Zebra chip can devastate potato crops, causing black stripes in the tubers and making them unsuitable for consumption. It also affects production, causing stunting and leaf cupping.
Potato crops in Idaho, Oregon and Washington have been lost when the potato psyllid is established and carries the disease.
Terence Hochstein, executive director of Potato Growers of Alberta, said this isn’t the first time potato psyllids have been found in Canada, but zebra chip hasn’t been found with them.
He said the monitoring network project is doing its job.
“The positive side about all of this is it allows the industry, it allows the growers, it allows Canada, to have all their ducks in a row if the worst happened,” said Hochstein.
“Washington and Idaho didn’t have that luxury. They found out about it after the crop was infected a couple years ago.”
Psyllids are one to two millimetres long, the approximate size of aphids, and resemble tiny cicadas. They can travel on the wind, plant material and vehicles.
The surveillance project involves placing yellow sticky cards in potato fields and environs. The cards are collected one week after placement, and Johnson analyzes the insects that have been trapped.
With samples coming in from across Canada, it will take some time to determine whether there are potato psyllids elsewhere in the country. None were found in 2013 or 2014.

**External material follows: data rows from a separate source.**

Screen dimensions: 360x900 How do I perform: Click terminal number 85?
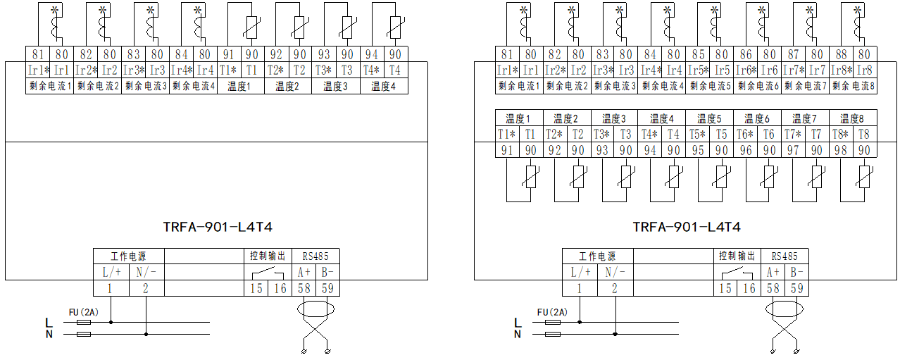click(x=697, y=54)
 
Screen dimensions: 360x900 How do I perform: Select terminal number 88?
click(x=841, y=54)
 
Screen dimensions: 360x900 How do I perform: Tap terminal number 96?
click(x=745, y=150)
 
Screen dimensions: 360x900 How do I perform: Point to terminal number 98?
click(x=841, y=150)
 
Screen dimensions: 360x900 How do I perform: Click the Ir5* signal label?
click(x=697, y=70)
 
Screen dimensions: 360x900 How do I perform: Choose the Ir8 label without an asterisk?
click(x=865, y=70)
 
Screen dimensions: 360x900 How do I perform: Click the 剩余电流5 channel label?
click(x=709, y=85)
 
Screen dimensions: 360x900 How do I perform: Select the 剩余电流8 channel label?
click(x=853, y=85)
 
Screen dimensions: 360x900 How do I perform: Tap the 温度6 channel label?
click(x=757, y=118)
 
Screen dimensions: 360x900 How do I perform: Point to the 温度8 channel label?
click(x=853, y=118)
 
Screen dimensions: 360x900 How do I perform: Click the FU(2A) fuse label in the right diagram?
click(x=552, y=312)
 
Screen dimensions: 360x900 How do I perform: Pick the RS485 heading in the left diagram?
click(x=315, y=256)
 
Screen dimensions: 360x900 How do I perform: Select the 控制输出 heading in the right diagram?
click(x=737, y=256)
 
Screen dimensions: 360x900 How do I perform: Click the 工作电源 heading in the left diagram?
click(x=129, y=256)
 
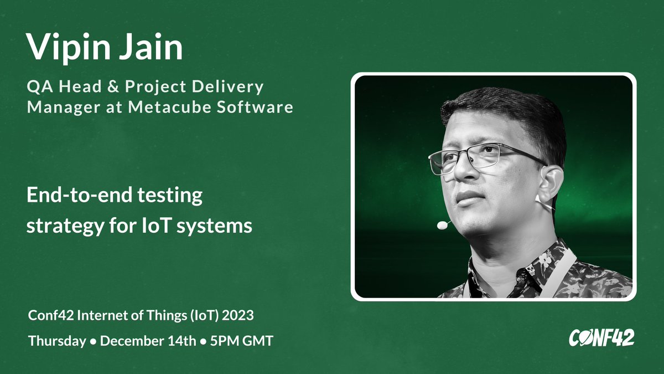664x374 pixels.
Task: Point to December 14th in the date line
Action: [x=148, y=341]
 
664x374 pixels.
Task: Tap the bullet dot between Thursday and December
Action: [x=94, y=342]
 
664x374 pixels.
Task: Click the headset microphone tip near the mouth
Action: [x=442, y=225]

Johnson said all potato psyllids identified so far have been adults, and he doubts they flew in from elsewhere because their wings didn’t show the wear normally associated with long distance flight.

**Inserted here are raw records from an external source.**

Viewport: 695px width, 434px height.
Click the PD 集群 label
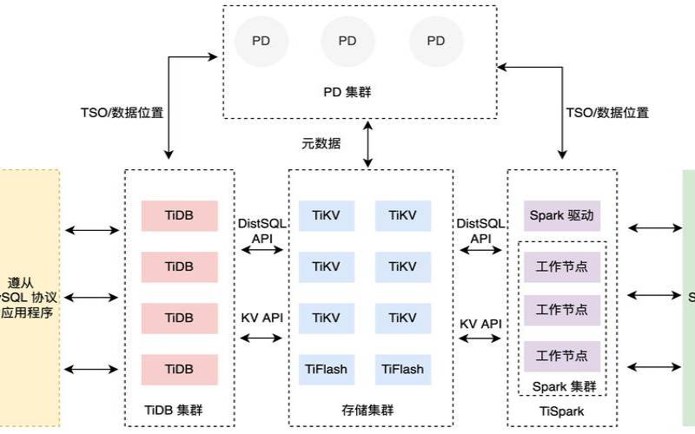coord(348,90)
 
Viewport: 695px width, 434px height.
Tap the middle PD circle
coord(348,41)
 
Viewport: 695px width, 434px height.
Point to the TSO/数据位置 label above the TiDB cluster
coord(122,112)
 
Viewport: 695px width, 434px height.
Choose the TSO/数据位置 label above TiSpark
coord(607,112)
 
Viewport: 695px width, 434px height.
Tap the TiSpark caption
coord(561,410)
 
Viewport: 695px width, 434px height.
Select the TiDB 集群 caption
coord(178,410)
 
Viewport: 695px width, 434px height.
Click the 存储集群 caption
coord(369,410)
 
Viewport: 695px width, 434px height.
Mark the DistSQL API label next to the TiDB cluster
coord(261,230)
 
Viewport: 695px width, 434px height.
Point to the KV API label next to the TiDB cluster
coord(261,318)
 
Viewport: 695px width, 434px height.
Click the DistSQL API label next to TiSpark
coord(480,230)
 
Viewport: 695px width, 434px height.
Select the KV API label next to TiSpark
coord(480,324)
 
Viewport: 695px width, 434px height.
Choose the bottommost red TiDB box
coord(178,369)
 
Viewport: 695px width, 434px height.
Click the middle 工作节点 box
coord(561,310)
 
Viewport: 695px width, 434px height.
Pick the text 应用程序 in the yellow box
coord(27,312)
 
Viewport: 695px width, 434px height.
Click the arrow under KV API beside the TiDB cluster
coord(261,337)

“Although long distance flight and movement on upper air is possible, I suspect that these potato psyllids come from a small local population that may have moved in several steps, established itself undetected until now and then produced a generation which dispersed out a short distance.”
Johnson said the sticky cards have also found many natural enemies to psyllids, which is good news for future control.
“It is possible that natural suppression will (be) a factor in holding numbers down,” he said.
“The low use of insecticides by growers appears to be returning very important benefits for integrated pest management.”
The surveillance and monitoring program is funded by the Canadian Horticultural Council and Growing Forward 2 and involves participants from municipal, provincial and federal government departments and academia.